さらに彼女は、特にエクストラバージンオリーブオイルの製造において、ろ過は効果的な実施のために設備や専門知識への投資を必要とする、手間のかかる工程であると付け加えた。
「オリーブオイルのろ過は、水分やオイルに残留する不純物を取り除き、透明にしてすぐに食べられる状態にするものです」とカスフィキ氏は語る。「ろ過を行わないのは、シーズンごとに約3ヶ月という短期間しか消費者に提供されない、早摘みのエクストラバージンオリーブオイル(オリオ・ノヴェッロ)の場合に限られます。」
イタリア人シェフでありオリーブオイル愛好家でもあるマティア・バルチュッリ氏によると、一部の消費者が未濾過のオリーブオイルを好むのは、過去の名残であるという。
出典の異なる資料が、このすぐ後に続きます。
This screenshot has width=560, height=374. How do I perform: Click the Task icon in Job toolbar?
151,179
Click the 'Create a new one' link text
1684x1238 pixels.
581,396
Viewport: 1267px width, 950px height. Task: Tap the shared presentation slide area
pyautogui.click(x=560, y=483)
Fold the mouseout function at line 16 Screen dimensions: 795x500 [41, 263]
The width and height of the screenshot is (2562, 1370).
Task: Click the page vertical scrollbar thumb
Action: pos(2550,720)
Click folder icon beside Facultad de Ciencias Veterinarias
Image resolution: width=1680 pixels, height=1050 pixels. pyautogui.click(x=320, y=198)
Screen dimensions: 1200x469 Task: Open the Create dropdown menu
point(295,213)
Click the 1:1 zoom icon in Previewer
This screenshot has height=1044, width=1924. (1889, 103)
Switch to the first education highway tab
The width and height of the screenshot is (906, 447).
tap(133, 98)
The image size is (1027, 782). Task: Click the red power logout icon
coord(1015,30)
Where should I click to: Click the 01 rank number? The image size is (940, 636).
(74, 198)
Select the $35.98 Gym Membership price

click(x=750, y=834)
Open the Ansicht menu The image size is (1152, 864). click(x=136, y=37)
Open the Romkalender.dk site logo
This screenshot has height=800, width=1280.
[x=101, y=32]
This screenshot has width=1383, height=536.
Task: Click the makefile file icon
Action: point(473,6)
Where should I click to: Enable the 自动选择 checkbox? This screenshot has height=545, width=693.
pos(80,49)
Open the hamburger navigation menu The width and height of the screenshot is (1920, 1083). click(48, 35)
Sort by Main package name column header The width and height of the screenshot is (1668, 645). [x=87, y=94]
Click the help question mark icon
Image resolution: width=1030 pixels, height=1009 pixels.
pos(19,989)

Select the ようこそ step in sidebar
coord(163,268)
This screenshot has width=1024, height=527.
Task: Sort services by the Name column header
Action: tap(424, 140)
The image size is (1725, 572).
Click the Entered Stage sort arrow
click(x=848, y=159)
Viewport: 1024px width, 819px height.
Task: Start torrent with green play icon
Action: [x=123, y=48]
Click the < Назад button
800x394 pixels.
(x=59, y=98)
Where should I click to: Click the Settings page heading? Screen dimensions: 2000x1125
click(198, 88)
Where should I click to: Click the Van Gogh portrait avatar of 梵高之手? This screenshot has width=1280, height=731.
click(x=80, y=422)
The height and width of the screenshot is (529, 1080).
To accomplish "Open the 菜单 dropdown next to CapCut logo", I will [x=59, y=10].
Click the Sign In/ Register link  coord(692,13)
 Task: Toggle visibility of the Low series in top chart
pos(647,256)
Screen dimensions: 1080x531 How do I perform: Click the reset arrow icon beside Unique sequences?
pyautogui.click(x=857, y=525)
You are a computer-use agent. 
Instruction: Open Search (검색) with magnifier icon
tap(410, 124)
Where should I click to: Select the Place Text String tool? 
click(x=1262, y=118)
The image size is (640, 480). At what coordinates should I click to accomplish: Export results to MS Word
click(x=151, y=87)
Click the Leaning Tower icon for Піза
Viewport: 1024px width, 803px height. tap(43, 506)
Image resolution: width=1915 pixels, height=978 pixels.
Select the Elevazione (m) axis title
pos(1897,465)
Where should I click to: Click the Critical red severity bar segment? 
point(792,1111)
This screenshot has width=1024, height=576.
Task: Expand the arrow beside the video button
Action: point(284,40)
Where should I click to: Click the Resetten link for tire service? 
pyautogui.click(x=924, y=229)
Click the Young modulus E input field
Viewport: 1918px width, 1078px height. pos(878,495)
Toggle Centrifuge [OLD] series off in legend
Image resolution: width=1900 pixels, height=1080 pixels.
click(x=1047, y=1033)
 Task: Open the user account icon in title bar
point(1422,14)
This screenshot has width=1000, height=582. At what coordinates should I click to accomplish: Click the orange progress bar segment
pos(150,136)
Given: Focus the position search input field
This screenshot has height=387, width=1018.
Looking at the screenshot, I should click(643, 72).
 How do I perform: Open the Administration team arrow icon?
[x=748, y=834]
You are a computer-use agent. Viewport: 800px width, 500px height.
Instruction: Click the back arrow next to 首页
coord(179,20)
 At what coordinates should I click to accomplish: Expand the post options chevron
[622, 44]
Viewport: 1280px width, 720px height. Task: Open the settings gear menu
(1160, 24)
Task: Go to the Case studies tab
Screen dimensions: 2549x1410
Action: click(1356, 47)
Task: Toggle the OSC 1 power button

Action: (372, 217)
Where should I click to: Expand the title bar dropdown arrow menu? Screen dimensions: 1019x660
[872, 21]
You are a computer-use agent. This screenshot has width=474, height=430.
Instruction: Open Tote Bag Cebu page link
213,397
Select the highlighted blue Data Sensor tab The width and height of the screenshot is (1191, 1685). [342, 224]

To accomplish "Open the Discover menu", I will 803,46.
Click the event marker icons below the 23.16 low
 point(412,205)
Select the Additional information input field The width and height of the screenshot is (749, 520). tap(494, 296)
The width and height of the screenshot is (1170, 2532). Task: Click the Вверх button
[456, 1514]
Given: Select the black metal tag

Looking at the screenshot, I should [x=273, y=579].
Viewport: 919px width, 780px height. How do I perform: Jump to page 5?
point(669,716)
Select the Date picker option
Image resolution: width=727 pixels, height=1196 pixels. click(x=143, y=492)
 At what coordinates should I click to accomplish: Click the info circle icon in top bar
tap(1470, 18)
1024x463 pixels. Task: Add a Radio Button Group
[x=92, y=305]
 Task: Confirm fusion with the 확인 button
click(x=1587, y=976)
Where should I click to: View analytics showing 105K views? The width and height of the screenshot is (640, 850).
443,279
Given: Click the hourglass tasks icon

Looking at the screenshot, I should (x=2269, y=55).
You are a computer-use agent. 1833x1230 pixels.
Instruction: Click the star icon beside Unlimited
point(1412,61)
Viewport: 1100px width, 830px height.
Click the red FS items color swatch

「それは、製造工程のすべてが極めて手作業に依存していた時代を思い起こさせるものです。当時は、表面分離によるろ過しか行えず、その過程で発酵が促進されていたのです」と彼は語った。

ろ過されたオリーブオイル
「現代において、オリーブオイルのろ過について議論すべきではない」とバルチュッリ氏は付け加えた。「長期保存を目的とする食品は、可能な限り清浄で、ろ過され、ステンレス製の容器に保管されなければならないというのは、容易に理解できることだ。」
「スーパーマーケットに行くと、底に1センチほどの茶色い沈殿物が入った、あのひどい透明のオリーブオイルのボトルをじっと見ている人々をよく見かけます」と彼は続けた。「私は彼らに、そのボトルの中身は、不要な風味が閉じ込められた、酸化したオイルだと説明しています。」
大まかに言えば、ろ過されたオリーブオイルは、その透明感から、ろ過されていないオイルよりも消費者に好まれています。
また、ろ過されたオリーブオイルは保存期間が長いという利点もある。ろ過されていないオリーブオイルは熱や光の影響を受けやすいため、ろ過されたエクストラバージンオリーブオイルよりも早く消費する必要がある。
ろ過されていないオリーブオイルは、搾りたてのものをすぐに、あるいは数ヶ月以内に消費したいと考える、昔ながらの味わいを求める買い物客に好まれることが多い。
ろ過済みと未ろ過のオリーブオイルの栄養成分(ポリフェノールなど)の違いはごくわずかです。結局のところ、オリーブオイルのポリフェノール含有量は、ろ過工程よりも、オリーブの品種や産地、そして搾油所での適切な加工プロセスに大きく左右されるからです。
いずれにせよ、ろ過されたエクストラバージンオリーブオイルと未ろ過のエクストラバージンオリーブオイルのどちらを選ぶかは、味や個人の好みの問題です。
オリーブオイルのろ過が適切かつ適時に行われれば、生産者にとっても消費者にとっても、その成果は大きな満足をもたらすものです。